# BRANO FORNITO:

───

Obblighi di pubblicazione online degli atti amministrativi e protezione dei dati personali: qual è il punto di equilibrio?
Le Authorities testimoniano il passaggio da una organizzazione verticistica dello Stato ad un policentrismo funzionale, nonchè il ritiro dello Stato Legislatore da alcuni settori. Ed invero, le Autorità indipendenti, agiscono a salvaguardia di un peculiare interesse della vita sociale cui il Legislatore guarda con attenzione e, nell’esercizio delle loro attività, sono sottratte a quel circuito democratico che generalmente vede nel Parlamento, eletto dal popolo, un supervisore dell’operato degli organi di nomina politica, che così vengono ricondotti nei solchi degli assetti costituzionali.
In questo modo, il Legislatore è potuto intervenire affidando la tutela di settori delicati alle Authorities, stante l’incapacità del Parlamento di riuscire a districarsi nei meandri di interessi sensibili sempre più particolareggiati, per apprestarvi una tutela roboantemente invocata in un’epoca connotata da un pluralismo giuridico che ha ormai plasmato vasti settori dell’ordinamento, introducendo peraltro elementi connotati da un alto tasso di tecnicismo.

───

# DATI FORNITI:
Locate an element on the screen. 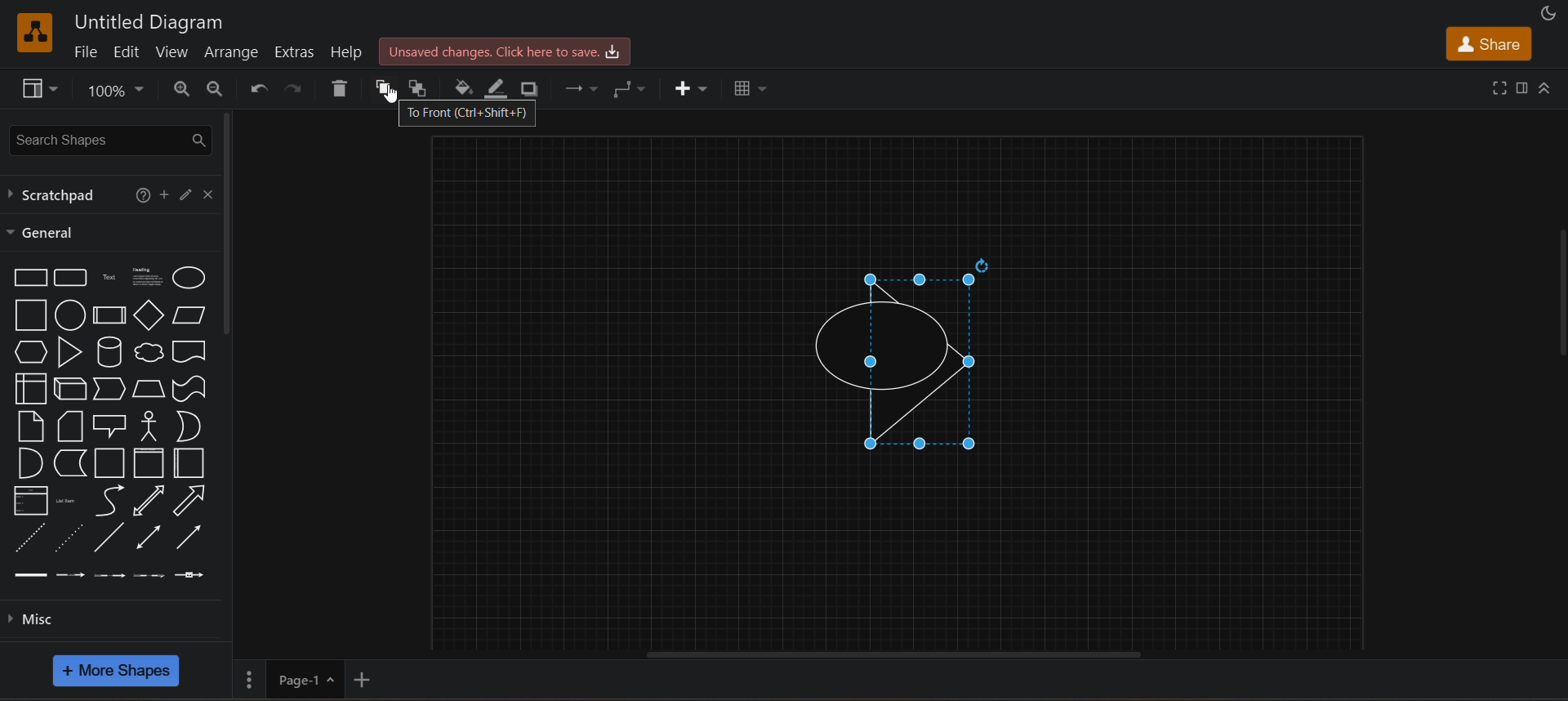 This screenshot has height=701, width=1568. directional arrow is located at coordinates (189, 352).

───

# DESCRIZIONE DEL COMPITO:
Trascrivi senza alcuna modifica la parte del brano sulle Autorità indipendenti che si apre con le parole "Le Authorities testimoniano" e si chiude con "degli assetti costituzionali.". I dati forniti non sono necessari per lo svolgimento.

# PROBLEMA RISOLTO:
Le Authorities testimoniano il passaggio da una organizzazione verticistica dello Stato ad un policentrismo funzionale, nonchè il ritiro dello Stato Legislatore da alcuni settori. Ed invero, le Autorità indipendenti, agiscono a salvaguardia di un peculiare interesse della vita sociale cui il Legislatore guarda con attenzione e, nell’esercizio delle loro attività, sono sottratte a quel circuito democratico che generalmente vede nel Parlamento, eletto dal popolo, un supervisore dell’operato degli organi di nomina politica, che così vengono ricondotti nei solchi degli assetti costituzionali.